SOURCE TEXT
▬▬▬▬▬▬▬▬▬▬
Players may also select Hindrances and Edges to help define their character. Hindrances are the flaws that make the character human; for example, they may be Lame, Bloodthirsty, or Greedy. Edges are the truly exceptional things the character can do, such as casting spells, or particularly impressive character types such as Noble or Brawny. After this point, there are a few statistics to derive based on the character’s skills, some gear to select, a little background to give, and the character is ready to play!
At its core, conflict resolution is very simple in Savage Worlds. When faced with a task, a player will roll two dice, their skill die and the Wild die and take the highest roll of the two as their score, which is compared against a target number to determine success. If you meet or beat that target, you’re successful. If you manage to beat the target number by a multiple of 4, you score a raise. Raises often improve the results of the roll, for example, additional damage in combat, or discovering additional clues.
▬▬▬▬▬▬▬▬▬▬
(Stored records)

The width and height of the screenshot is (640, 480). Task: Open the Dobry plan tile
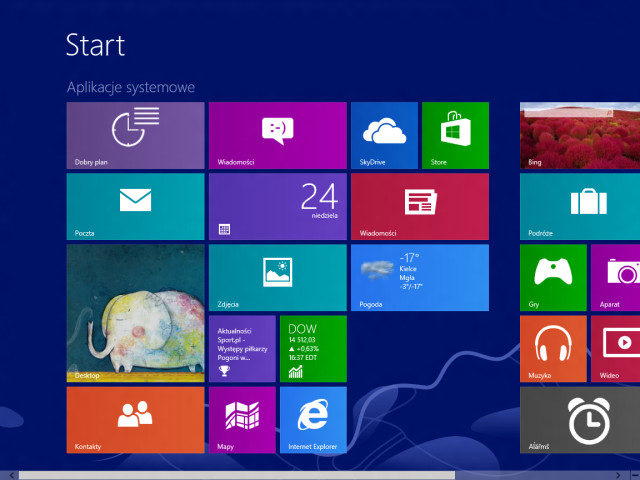[x=135, y=135]
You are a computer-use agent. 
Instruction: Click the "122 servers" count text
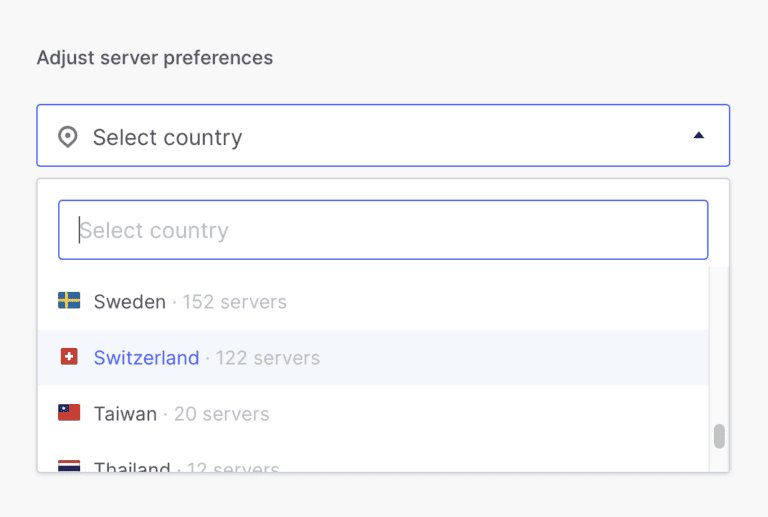pos(268,357)
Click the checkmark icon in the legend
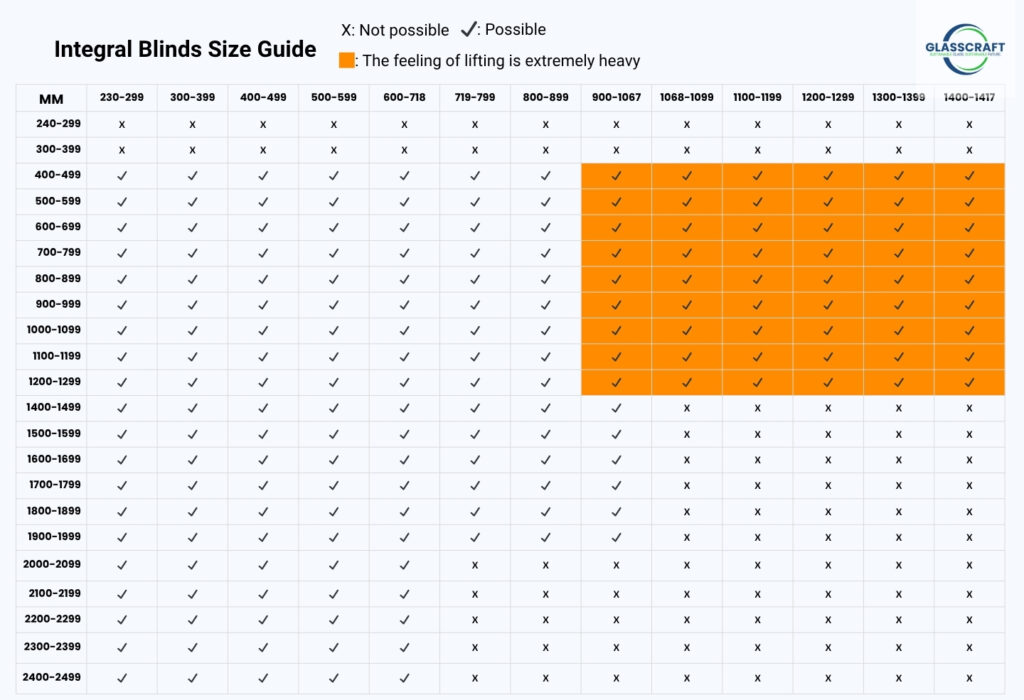Viewport: 1024px width, 700px height. pos(468,29)
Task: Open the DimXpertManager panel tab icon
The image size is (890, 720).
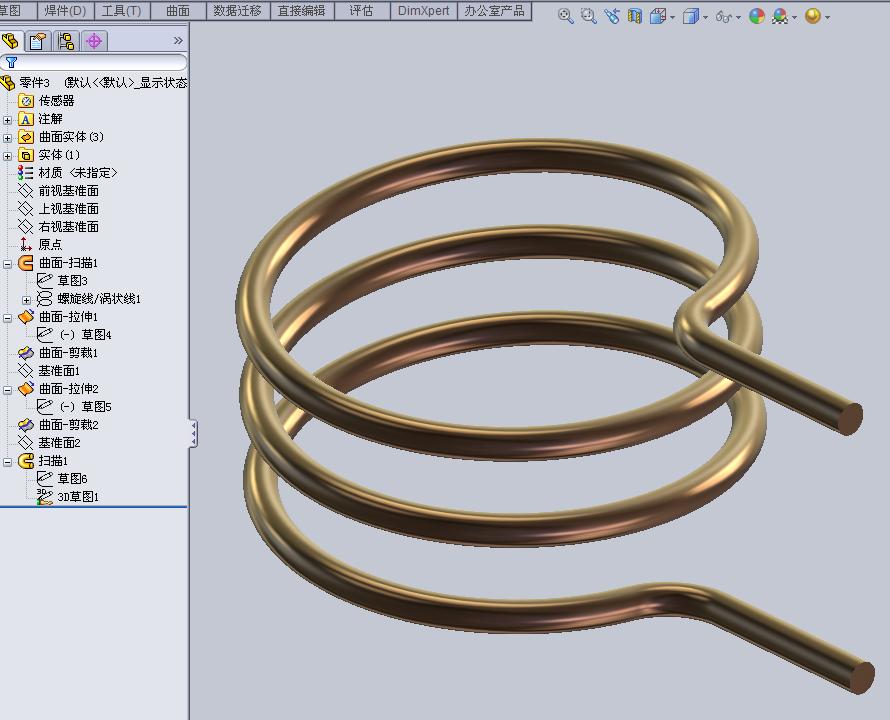Action: pyautogui.click(x=94, y=41)
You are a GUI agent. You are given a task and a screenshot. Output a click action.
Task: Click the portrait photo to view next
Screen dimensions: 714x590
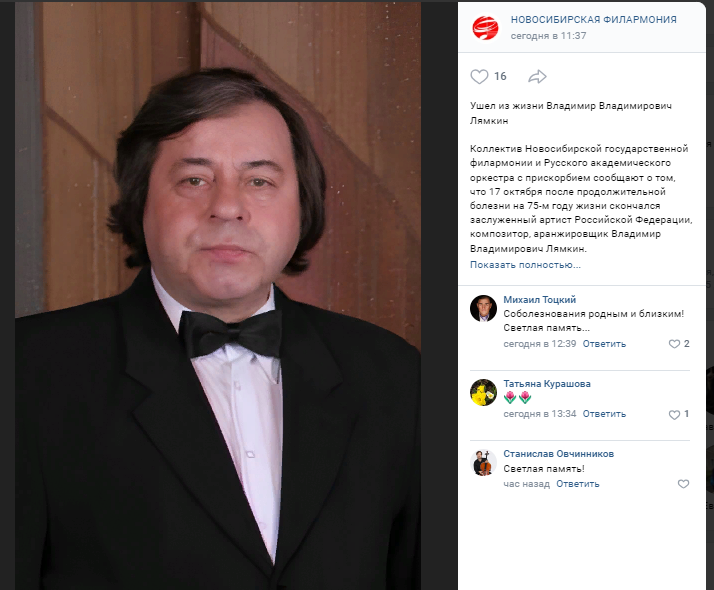(218, 296)
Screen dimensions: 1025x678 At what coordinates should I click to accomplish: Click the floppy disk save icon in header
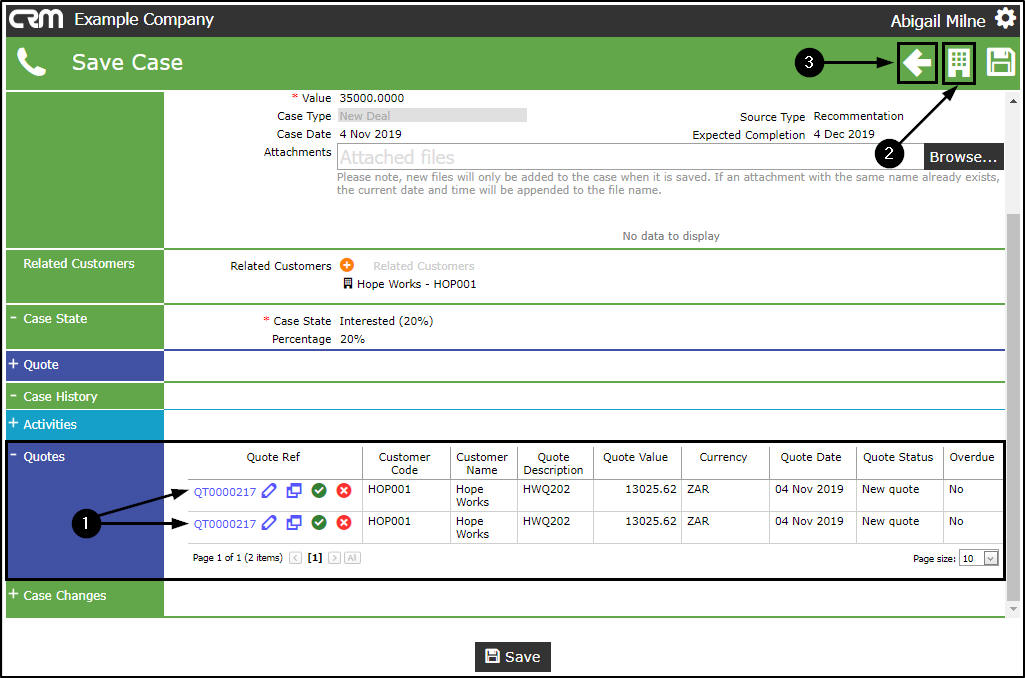pos(1000,63)
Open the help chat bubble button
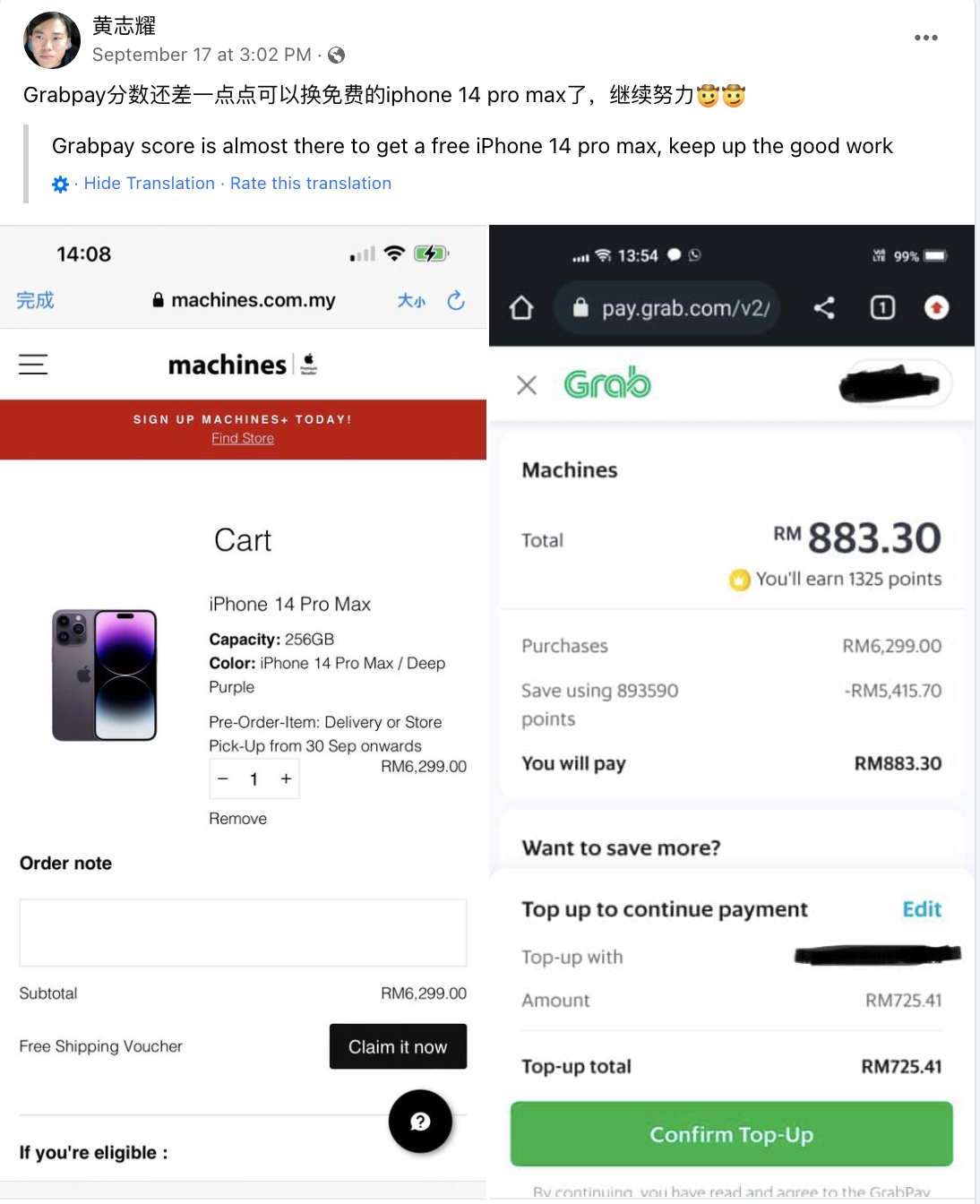Viewport: 980px width, 1204px height. [420, 1121]
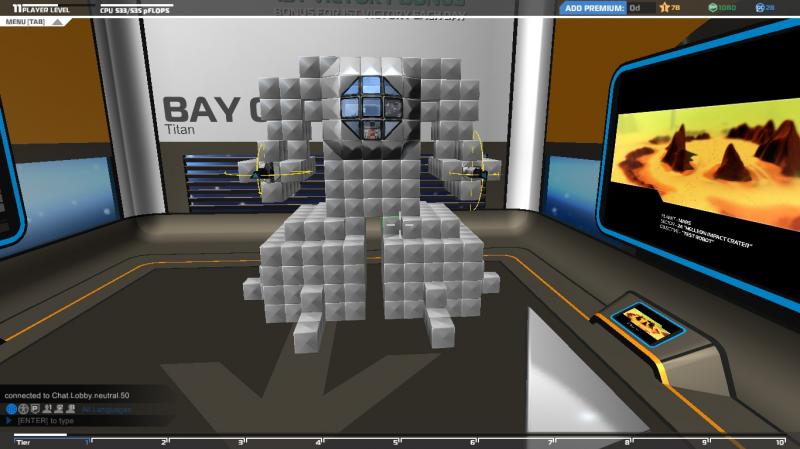Select the second round chat channel icon

click(x=24, y=409)
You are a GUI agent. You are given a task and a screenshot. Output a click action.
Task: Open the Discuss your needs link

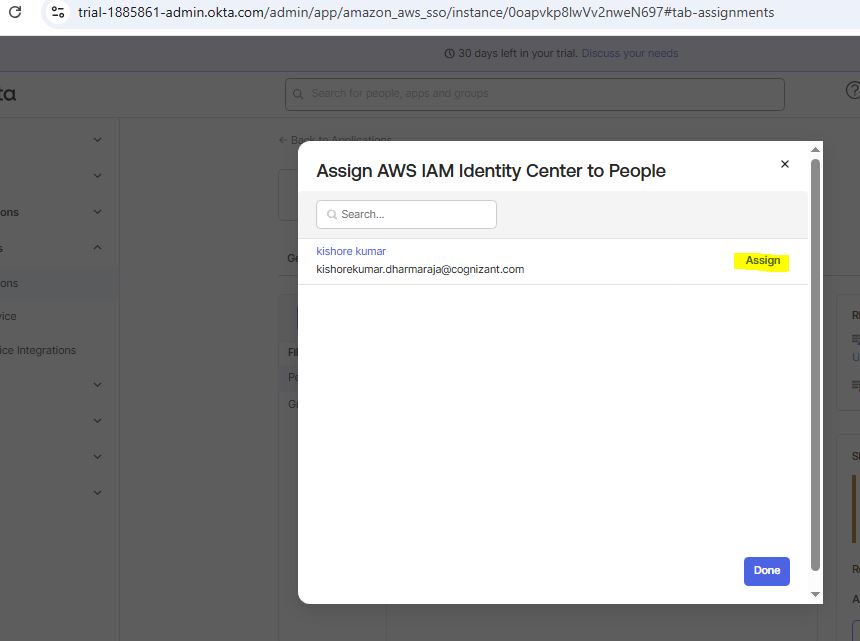click(x=629, y=54)
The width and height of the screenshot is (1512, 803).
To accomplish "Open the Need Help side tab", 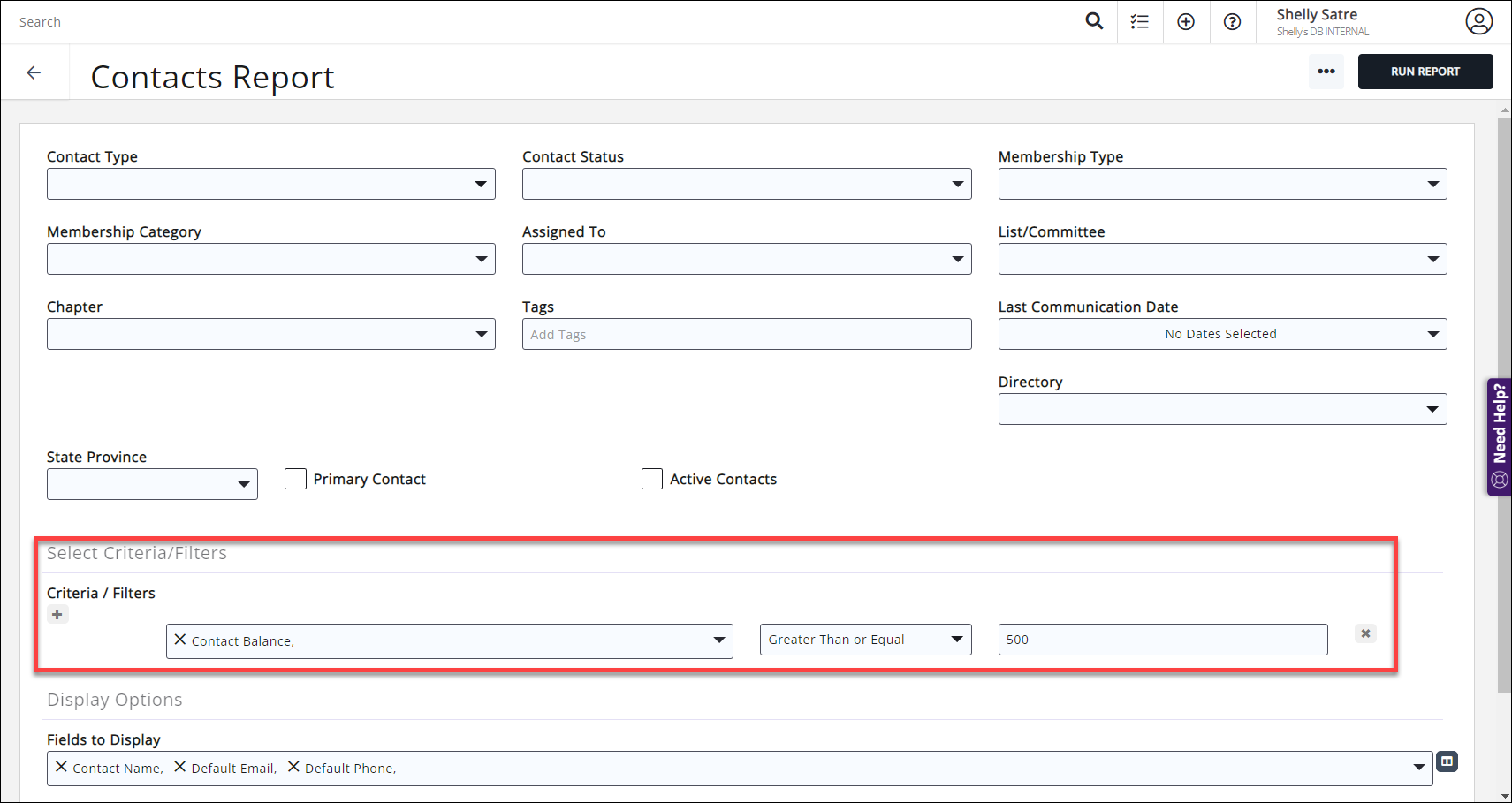I will pyautogui.click(x=1499, y=436).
▬▬▬▬▬▬▬▬▬▬
WORK INSTRUCTION 1
Set down the part of the Savage Worlds passage that begins at the words "Players may also" and stops after the words "ready to play!".
WORK INSTRUCTION 2
According to the Savage Worlds passage, by how much must a player beat the target number to score a raise?
WORK INSTRUCTION 3
Continue the Savage Worlds passage from where it stops.

EXERCISE RESPONSE 1
Players may also select Hindrances and Edges to help define their character. Hindrances are the flaws that make the character human; for example, they may be Lame, Bloodthirsty, or Greedy. Edges are the truly exceptional things the character can do, such as casting spells, or particularly impressive character types such as Noble or Brawny. After this point, there are a few statistics to derive based on the character’s skills, some gear to select, a little background to give, and the character is ready to play!

EXERCISE RESPONSE 2
By a multiple of 4.

EXERCISE RESPONSE 3
Probably the most exciting part of this game is the initiative system. Each Character (and group of enemies) is dealt a card. The GM resolves the order Ace to Deuce. Each round a new card is dealt. What does this mean? The attack order changes, so your tactics will change much more compared to a fixed-initiative order style game. Also, if you are dealt a Joker, you gain the ability to go whenever you want and you get bonuses to your rolls in a round.
When the fists fly and the guns are drawn, players can engage in several combat manoeuvres that help gain the upper hand. It provides a level of tactical thinking that gives characters additional ways to help their group out, especially in situations where, perhaps, making an attack is a futile gesture. Damage in combat is pretty exciting. Damage rolls are compared to the Toughness of the opponent. If the roll is better than their Toughness, this
results in a Shaken status. This means all they can do is try to run away and try to recover. If you hit with a raise, you deal a wound. Each raise deals an additional wound. Once you receive your fourth wound, you’re toast. The rules for the minions are slightly different, as they only have one wound.
Savage Worlds is a generic game system and, because of this, it may not work for every genre and every tone of game. However, because the game has been developed more as a framework, with the expectation of adding setting-specific rules, Savage Worlds is successful at implementing a number of genres. One thing to expect from most Savage Worlds games is a two-fisted pulp style, which one could expect from the motto, “Fast! Furious! Fun!”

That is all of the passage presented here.